SHORT TASK -
Retype the lines of the data file below without any changes, from the first line to the last.

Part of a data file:
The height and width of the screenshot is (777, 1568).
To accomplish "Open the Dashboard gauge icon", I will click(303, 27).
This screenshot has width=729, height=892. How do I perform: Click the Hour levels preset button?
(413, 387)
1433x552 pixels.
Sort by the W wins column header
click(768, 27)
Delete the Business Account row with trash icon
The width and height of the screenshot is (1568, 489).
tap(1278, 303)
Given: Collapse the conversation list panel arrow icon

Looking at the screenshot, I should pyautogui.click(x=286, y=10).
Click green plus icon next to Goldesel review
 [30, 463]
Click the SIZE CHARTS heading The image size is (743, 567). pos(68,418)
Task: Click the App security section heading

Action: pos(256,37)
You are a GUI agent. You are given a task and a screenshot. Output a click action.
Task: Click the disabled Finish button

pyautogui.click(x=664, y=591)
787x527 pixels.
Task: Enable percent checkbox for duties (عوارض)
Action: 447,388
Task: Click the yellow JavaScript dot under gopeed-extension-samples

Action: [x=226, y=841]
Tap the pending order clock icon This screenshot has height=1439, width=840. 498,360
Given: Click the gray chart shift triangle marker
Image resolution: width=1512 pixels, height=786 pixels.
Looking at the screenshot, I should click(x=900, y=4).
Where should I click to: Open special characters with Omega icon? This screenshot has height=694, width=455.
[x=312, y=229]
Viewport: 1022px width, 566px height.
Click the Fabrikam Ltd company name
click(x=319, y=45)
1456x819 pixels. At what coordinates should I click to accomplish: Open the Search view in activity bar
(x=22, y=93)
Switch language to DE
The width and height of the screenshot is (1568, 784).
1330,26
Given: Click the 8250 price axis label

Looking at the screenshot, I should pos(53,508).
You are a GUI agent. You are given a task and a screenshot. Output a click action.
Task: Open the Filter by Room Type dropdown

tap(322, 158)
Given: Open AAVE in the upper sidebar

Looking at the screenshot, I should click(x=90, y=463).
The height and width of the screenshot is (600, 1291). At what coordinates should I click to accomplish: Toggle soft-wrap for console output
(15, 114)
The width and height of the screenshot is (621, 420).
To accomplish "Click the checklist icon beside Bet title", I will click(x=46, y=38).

RESPONSE TO THE EXERCISE -
The height and width of the screenshot is (777, 1568).
To accomplish "Open the Dashboard gauge icon", I will click(303, 27).
This screenshot has width=729, height=892. How do I perform: Click the Hour levels preset button?
(413, 387)
1433x552 pixels.
Sort by the W wins column header
click(768, 27)
Delete the Business Account row with trash icon
The width and height of the screenshot is (1568, 489).
tap(1278, 303)
Given: Collapse the conversation list panel arrow icon

Looking at the screenshot, I should pyautogui.click(x=286, y=10).
Click green plus icon next to Goldesel review
 [30, 463]
Click the SIZE CHARTS heading The image size is (743, 567). pos(68,418)
Task: Click the App security section heading

Action: pos(256,37)
You are a GUI agent. You are given a task and a screenshot. Output a click action.
Task: Click the disabled Finish button

pyautogui.click(x=664, y=591)
787x527 pixels.
Task: Enable percent checkbox for duties (عوارض)
Action: 447,388
Task: Click the yellow JavaScript dot under gopeed-extension-samples

Action: [x=226, y=841]
Tap the pending order clock icon This screenshot has height=1439, width=840. 498,360
Given: Click the gray chart shift triangle marker
Image resolution: width=1512 pixels, height=786 pixels.
Looking at the screenshot, I should click(x=900, y=4).
Where should I click to: Open special characters with Omega icon? This screenshot has height=694, width=455.
[x=312, y=229]
Viewport: 1022px width, 566px height.
Click the Fabrikam Ltd company name
click(x=319, y=45)
1456x819 pixels. At what coordinates should I click to accomplish: Open the Search view in activity bar
(x=22, y=93)
Switch language to DE
The width and height of the screenshot is (1568, 784).
1330,26
Given: Click the 8250 price axis label

Looking at the screenshot, I should pos(53,508).
You are a GUI agent. You are given a task and a screenshot. Output a click action.
Task: Open the Filter by Room Type dropdown

tap(322, 158)
Given: Open AAVE in the upper sidebar

Looking at the screenshot, I should click(x=90, y=463).
The height and width of the screenshot is (600, 1291). At what coordinates should I click to accomplish: Toggle soft-wrap for console output
(15, 114)
The width and height of the screenshot is (621, 420).
To accomplish "Click the checklist icon beside Bet title", I will click(x=46, y=38).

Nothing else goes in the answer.